One of the common emotions that kids are feeling at the end of the year is anxiety. The uncertainty that comes with the end of school, the summer, next school year and beyond can feel overwhelming. Do not be surprised or alarmed if your child is exhibiting strong emotions and behaviors like outbursts or tantrums. One of the ways to minimize your child’s anxiety is to communicate the structure and flow of the summer; discuss it with them, get their input as is appropriate and keep the conversation going. Also know that if you have teenagers and anyone college-bound this summer, kids this age may engage in “separation behaviors” (often negative) to make this separation from home and family easier.

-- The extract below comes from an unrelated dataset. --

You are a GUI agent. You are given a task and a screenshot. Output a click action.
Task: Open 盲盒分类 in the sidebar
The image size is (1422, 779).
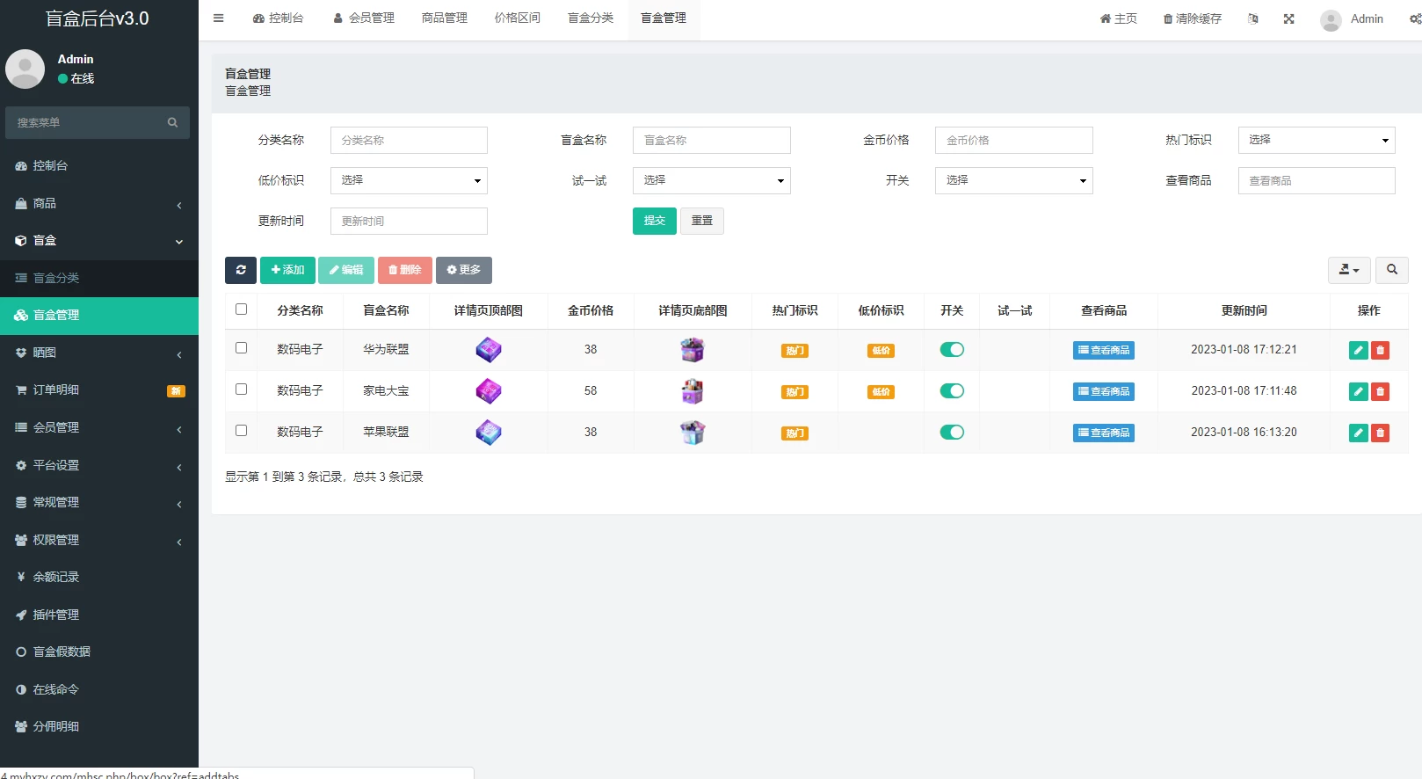click(x=98, y=278)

Maintain some sense of structure. It can be tempting to let go of your normal routines for the summer, but all kids need some structure to their day. Structure doesn’t mean taking away the fun; it means that we are infusing fun activities into our routine – like water play, day trips, outdoor time, summer evening activities that might extend bedtime, This is also a time to make room for more unstructured play and to let your child dictate how they want to spend their time or your time together.
Overall, don’t assume how your child is feeling about the end of the year. Ask them open-ended questions to engage in a conversation and allow them space to share their thoughts and feelings. Realistically, there are mixed emotions and we want to be in allowance of the range of feelings that are going on.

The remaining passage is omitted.